- Given instruction 1 -
Reproduce the passage from the Azure Synapse text word for word, starting with "ETL (Extract, Transform, Load)" and going on through "(Dedicated SQL Pool)".
- Given instruction 2 -
Answer these questions using the Azure Synapse text:
(a) What do serverless SQL pools let you do?
(b) In the comparison table, which Azure service is listed for the data lake?
(c) In ELT, what transforms the data after it is loaded into the data warehouse?

Azure Synapse Analytics is an enterprise analytics service that brings together big data and data warehousing. It provides: Dedicated SQL pools - provisioned data warehouse with MPP (massively parallel processing) for complex analytical queries. Serverless SQL pools - query data in place in Azure Data Lake without loading it. Spark pools - Apache Spark for big data processing and machine learning. Synapse Pipelines - data integration and ETL/ELT orchestration.

Data Warehouse Design Patterns

ETL vs ELT

ETL (Extract, Transform, Load) - Data is extracted from source systems, transformed in a staging area (e.g., Azure Data Factory), and then loaded into the data warehouse. Best when transformations are complex and source data volumes are moderate. ELT (Extract, Load, Transform) - Data is loaded into the data warehouse first, then transformed using the warehouse engine (Synapse SQL). Best for large data volumes where the MPP engine can handle transformation efficiently.

Data Lake vs Data Warehouse

Aspect	Data Lake	Data Warehouse
Data Type	Raw, semi-structured, unstructured	Structured, curated, schema-on-write
Schema	Schema-on-read	Schema-on-write (predefined schema)
Processing	Batch and streaming	Batch (optimized for complex queries)
Users	Data engineers, data scientists	Business analysts, reporting tools
Azure Service	Azure Data Lake Storage Gen2	Azure Synapse Analytics (Dedicated SQL Pool)

Modern Data Warehouse Architecture

A modern data warehouse on Azure typically combines Azure Data Lake Storage Gen2 for raw data storage, Azure Data Factory or Synapse Pipelines for data ingestion and orchestration, Azure Synapse Analytics for data warehousing and analytics, and Power BI for reporting and visualization. This architecture supports both structured BI reporting and exploratory big data analytics in a unified platform.

- Supplied data -
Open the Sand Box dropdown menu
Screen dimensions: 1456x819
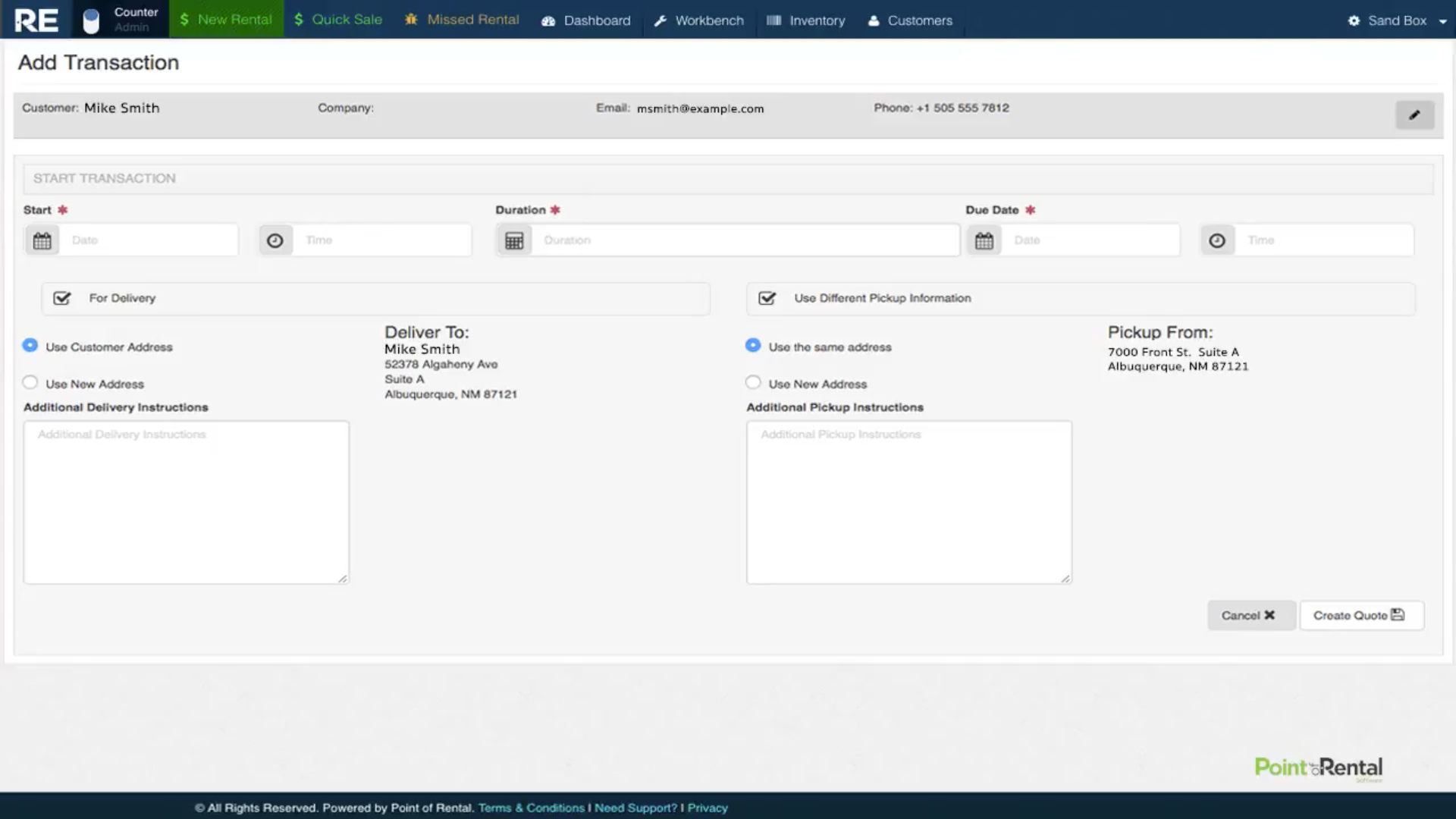(x=1398, y=20)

- Exercise answer 1 -
ETL (Extract, Transform, Load) - Data is extracted from source systems, transformed in a staging area (e.g., Azure Data Factory), and then loaded into the data warehouse. Best when transformations are complex and source data volumes are moderate. ELT (Extract, Load, Transform) - Data is loaded into the data warehouse first, then transformed using the warehouse engine (Synapse SQL). Best for large data volumes where the MPP engine can handle transformation efficiently.

Data Lake vs Data Warehouse

Aspect	Data Lake	Data Warehouse
Data Type	Raw, semi-structured, unstructured	Structured, curated, schema-on-write
Schema	Schema-on-read	Schema-on-write (predefined schema)
Processing	Batch and streaming	Batch (optimized for complex queries)
Users	Data engineers, data scientists	Business analysts, reporting tools
Azure Service	Azure Data Lake Storage Gen2	Azure Synapse Analytics (Dedicated SQL Pool)

- Exercise answer 2 -
(a) Query data in place in Azure Data Lake without loading it.
(b) Azure Data Lake Storage Gen2.
(c) The warehouse engine (Synapse SQL).